Collected data entries:
- - - -

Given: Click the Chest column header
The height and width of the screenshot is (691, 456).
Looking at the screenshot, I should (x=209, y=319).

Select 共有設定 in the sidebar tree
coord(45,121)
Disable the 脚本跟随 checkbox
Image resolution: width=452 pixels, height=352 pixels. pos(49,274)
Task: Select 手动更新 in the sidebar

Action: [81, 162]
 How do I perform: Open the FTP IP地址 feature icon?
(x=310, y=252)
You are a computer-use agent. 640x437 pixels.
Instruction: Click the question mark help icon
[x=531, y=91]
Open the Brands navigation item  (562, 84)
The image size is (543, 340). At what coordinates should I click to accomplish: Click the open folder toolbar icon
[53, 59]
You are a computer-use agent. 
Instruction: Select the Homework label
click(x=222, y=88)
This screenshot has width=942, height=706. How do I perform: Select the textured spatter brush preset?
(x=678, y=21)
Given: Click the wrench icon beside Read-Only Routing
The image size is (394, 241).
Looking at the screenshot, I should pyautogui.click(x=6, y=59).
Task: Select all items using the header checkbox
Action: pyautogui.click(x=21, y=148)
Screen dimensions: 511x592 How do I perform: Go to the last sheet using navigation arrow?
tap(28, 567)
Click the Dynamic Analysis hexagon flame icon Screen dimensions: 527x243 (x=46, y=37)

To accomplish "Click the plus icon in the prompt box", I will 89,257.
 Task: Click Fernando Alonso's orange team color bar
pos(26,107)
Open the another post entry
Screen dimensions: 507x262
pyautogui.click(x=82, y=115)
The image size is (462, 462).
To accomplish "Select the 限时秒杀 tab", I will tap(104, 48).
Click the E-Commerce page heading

- - - -

» **Instructions for the task**
From the records above, extract every entry verbatim.

» **Result**
Given: Click the Chest column header
The height and width of the screenshot is (691, 456).
Looking at the screenshot, I should (x=209, y=319).

Select 共有設定 in the sidebar tree
coord(45,121)
Disable the 脚本跟随 checkbox
Image resolution: width=452 pixels, height=352 pixels. pos(49,274)
Task: Select 手动更新 in the sidebar

Action: [81, 162]
 How do I perform: Open the FTP IP地址 feature icon?
(x=310, y=252)
You are a computer-use agent. 640x437 pixels.
Instruction: Click the question mark help icon
[x=531, y=91]
Open the Brands navigation item  (562, 84)
The image size is (543, 340). At what coordinates should I click to accomplish: Click the open folder toolbar icon
[53, 59]
You are a computer-use agent. 
Instruction: Select the Homework label
click(x=222, y=88)
This screenshot has width=942, height=706. How do I perform: Select the textured spatter brush preset?
(x=678, y=21)
Given: Click the wrench icon beside Read-Only Routing
The image size is (394, 241).
Looking at the screenshot, I should pyautogui.click(x=6, y=59).
Task: Select all items using the header checkbox
Action: pyautogui.click(x=21, y=148)
Screen dimensions: 511x592 How do I perform: Go to the last sheet using navigation arrow?
tap(28, 567)
Click the Dynamic Analysis hexagon flame icon Screen dimensions: 527x243 (x=46, y=37)

To accomplish "Click the plus icon in the prompt box", I will 89,257.
 Task: Click Fernando Alonso's orange team color bar
pos(26,107)
Open the another post entry
Screen dimensions: 507x262
pyautogui.click(x=82, y=115)
The image size is (462, 462).
To accomplish "Select the 限时秒杀 tab", I will tap(104, 48).
Click the E-Commerce page heading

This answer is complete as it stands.